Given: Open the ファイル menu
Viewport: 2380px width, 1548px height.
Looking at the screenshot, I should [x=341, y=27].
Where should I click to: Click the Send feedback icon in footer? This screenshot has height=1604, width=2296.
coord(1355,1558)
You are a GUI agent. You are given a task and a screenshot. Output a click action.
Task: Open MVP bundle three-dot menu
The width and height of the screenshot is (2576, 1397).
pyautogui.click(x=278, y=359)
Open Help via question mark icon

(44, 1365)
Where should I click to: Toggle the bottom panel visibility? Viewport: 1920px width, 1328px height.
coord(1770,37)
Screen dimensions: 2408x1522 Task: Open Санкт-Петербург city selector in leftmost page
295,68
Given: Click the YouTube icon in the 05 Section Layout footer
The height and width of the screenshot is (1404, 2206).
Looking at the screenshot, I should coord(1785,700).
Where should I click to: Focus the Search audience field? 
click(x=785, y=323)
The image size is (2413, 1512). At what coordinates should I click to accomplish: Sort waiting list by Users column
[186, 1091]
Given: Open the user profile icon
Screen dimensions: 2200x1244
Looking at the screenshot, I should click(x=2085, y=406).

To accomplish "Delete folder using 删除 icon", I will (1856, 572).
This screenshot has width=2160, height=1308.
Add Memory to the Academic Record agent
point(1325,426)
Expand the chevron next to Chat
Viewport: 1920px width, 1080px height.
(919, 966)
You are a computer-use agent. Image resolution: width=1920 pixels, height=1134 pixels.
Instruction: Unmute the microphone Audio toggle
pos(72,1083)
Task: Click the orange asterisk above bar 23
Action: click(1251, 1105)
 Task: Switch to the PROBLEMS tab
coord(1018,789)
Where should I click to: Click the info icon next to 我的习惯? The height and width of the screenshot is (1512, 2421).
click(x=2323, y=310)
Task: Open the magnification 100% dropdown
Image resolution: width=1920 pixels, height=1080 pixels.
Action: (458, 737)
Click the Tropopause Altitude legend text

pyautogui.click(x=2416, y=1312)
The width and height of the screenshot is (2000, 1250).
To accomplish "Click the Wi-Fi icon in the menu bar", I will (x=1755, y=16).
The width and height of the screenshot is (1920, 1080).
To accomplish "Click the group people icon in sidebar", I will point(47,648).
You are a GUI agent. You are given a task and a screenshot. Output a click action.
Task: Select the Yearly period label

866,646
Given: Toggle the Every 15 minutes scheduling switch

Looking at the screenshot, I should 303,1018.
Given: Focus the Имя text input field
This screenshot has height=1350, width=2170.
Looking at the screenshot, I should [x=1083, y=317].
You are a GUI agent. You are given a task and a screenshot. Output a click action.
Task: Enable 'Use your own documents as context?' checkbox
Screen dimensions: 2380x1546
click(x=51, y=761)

□ □ □ □ □ □ □

> ABOUT THIS TASK: Quote every record above exactly.

> SOLUTION BELOW:
Given: Open the ファイル menu
Viewport: 2380px width, 1548px height.
Looking at the screenshot, I should [x=341, y=27].
Where should I click to: Click the Send feedback icon in footer? This screenshot has height=1604, width=2296.
coord(1355,1558)
You are a GUI agent. You are given a task and a screenshot. Output a click action.
Task: Open MVP bundle three-dot menu
The width and height of the screenshot is (2576, 1397).
pyautogui.click(x=278, y=359)
Open Help via question mark icon

(44, 1365)
Where should I click to: Toggle the bottom panel visibility? Viewport: 1920px width, 1328px height.
coord(1770,37)
Screen dimensions: 2408x1522 Task: Open Санкт-Петербург city selector in leftmost page
295,68
Given: Click the YouTube icon in the 05 Section Layout footer
The height and width of the screenshot is (1404, 2206).
Looking at the screenshot, I should coord(1785,700).
Where should I click to: Focus the Search audience field? 
click(x=785, y=323)
The image size is (2413, 1512). At what coordinates should I click to accomplish: Sort waiting list by Users column
[186, 1091]
Given: Open the user profile icon
Screen dimensions: 2200x1244
Looking at the screenshot, I should click(x=2085, y=406).

To accomplish "Delete folder using 删除 icon", I will (1856, 572).
This screenshot has width=2160, height=1308.
Add Memory to the Academic Record agent
point(1325,426)
Expand the chevron next to Chat
Viewport: 1920px width, 1080px height.
(919, 966)
You are a computer-use agent. Image resolution: width=1920 pixels, height=1134 pixels.
Instruction: Unmute the microphone Audio toggle
pos(72,1083)
Task: Click the orange asterisk above bar 23
Action: click(1251, 1105)
 Task: Switch to the PROBLEMS tab
coord(1018,789)
Where should I click to: Click the info icon next to 我的习惯? The height and width of the screenshot is (1512, 2421).
click(x=2323, y=310)
Task: Open the magnification 100% dropdown
Image resolution: width=1920 pixels, height=1080 pixels.
Action: (458, 737)
Click the Tropopause Altitude legend text

pyautogui.click(x=2416, y=1312)
The width and height of the screenshot is (2000, 1250).
To accomplish "Click the Wi-Fi icon in the menu bar", I will (x=1755, y=16).
The width and height of the screenshot is (1920, 1080).
To accomplish "Click the group people icon in sidebar", I will point(47,648).
You are a GUI agent. You are given a task and a screenshot. Output a click action.
Task: Select the Yearly period label

866,646
Given: Toggle the Every 15 minutes scheduling switch

Looking at the screenshot, I should 303,1018.
Given: Focus the Имя text input field
This screenshot has height=1350, width=2170.
Looking at the screenshot, I should [x=1083, y=317].
You are a GUI agent. You are given a task and a screenshot. Output a click action.
Task: Enable 'Use your own documents as context?' checkbox
Screen dimensions: 2380x1546
click(x=51, y=761)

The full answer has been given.